You are viewing a plain text version of this content. The canonical link for it is here.
Posted to commits@iceberg.apache.org by fo...@apache.org on 2022/09/19 06:39:27 UTC
[iceberg] branch master updated: Python: Remove the pre-validators (#5686)
This is an automated email from the ASF dual-hosted git repository.
fokko pushed a commit to branch master
in repository https://gitbox.apache.org/repos/asf/iceberg.git
The following commit(s) were added to refs/heads/master by this push:
new 29772892fb Python: Remove the pre-validators (#5686)
29772892fb is described below
commit 29772892fbe38d3b6664492daebfc2a51b4b6f5f
Author: Fokko Driesprong <fo...@apache.org>
AuthorDate: Mon Sep 19 08:39:22 2022 +0200
Python: Remove the pre-validators (#5686)
I would like to remove the pre-validators because they are confusing.
Mostly because in the pre-validators the defaults and aliases aren't
applied, do we have to check all the cases. Removing those requires
setting defaults, and checking them afterward.
---
python/pyiceberg/table/metadata.py | 57 +++++++++++++++++++++-----------------
1 file changed, 32 insertions(+), 25 deletions(-)

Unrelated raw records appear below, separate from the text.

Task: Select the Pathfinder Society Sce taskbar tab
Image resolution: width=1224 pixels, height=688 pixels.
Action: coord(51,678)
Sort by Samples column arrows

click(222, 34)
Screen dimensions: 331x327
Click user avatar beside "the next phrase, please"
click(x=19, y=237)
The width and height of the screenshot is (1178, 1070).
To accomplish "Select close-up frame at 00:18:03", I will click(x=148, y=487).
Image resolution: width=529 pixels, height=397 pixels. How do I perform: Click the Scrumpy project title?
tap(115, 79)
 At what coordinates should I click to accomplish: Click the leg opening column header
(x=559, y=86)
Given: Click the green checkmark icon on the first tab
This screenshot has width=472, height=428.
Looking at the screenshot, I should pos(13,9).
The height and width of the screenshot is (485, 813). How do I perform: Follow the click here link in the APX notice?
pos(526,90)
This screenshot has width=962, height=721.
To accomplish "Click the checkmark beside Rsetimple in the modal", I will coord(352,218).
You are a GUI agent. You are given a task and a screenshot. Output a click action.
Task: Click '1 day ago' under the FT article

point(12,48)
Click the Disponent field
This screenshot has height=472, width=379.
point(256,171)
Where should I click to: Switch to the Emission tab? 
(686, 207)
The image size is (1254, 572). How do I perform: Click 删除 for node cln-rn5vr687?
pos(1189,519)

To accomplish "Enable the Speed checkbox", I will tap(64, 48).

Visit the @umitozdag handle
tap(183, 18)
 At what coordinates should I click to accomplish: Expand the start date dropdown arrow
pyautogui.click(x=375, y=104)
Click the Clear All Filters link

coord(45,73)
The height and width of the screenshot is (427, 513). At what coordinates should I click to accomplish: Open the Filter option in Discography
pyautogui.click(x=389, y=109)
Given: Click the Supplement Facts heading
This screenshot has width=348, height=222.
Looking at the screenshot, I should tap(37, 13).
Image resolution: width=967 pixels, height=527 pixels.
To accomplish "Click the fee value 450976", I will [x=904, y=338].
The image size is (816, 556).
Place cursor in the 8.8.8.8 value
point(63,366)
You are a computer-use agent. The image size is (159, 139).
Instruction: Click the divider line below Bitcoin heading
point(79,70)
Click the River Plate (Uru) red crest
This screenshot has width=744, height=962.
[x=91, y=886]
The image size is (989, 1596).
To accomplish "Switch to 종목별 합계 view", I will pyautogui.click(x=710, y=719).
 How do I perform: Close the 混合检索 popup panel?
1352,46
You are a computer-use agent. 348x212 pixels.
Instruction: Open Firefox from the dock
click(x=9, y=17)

diff --git a/python/pyiceberg/table/metadata.py b/python/pyiceberg/table/metadata.py
index b0818fc1e8..d3d1fbbfa5 100644
--- a/python/pyiceberg/table/metadata.py
+++ b/python/pyiceberg/table/metadata.py
@@ -43,17 +43,23 @@ from pyiceberg.typedef import EMPTY_DICT, Properties
from pyiceberg.utils.datetime import datetime_to_micros
from pyiceberg.utils.iceberg_base_model import IcebergBaseModel
+CURRENT_SNAPSHOT_ID = "current_snapshot_id"
+CURRENT_SCHEMA_ID = "current_schema_id"
+SCHEMAS = "schemas"
+PARTITION_SPECS = "partition_specs"
+SORT_ORDERS = "sort_orders"
+REFS = "refs"
+
INITIAL_SEQUENCE_NUMBER = 0
INITIAL_SPEC_ID = 0
DEFAULT_SCHEMA_ID = 0
-DEFAULT_LAST_PARTITION_ID = 1000
def check_schemas(values: Dict[str, Any]) -> Dict[str, Any]:
"""Validator to check if the current-schema-id is actually present in schemas"""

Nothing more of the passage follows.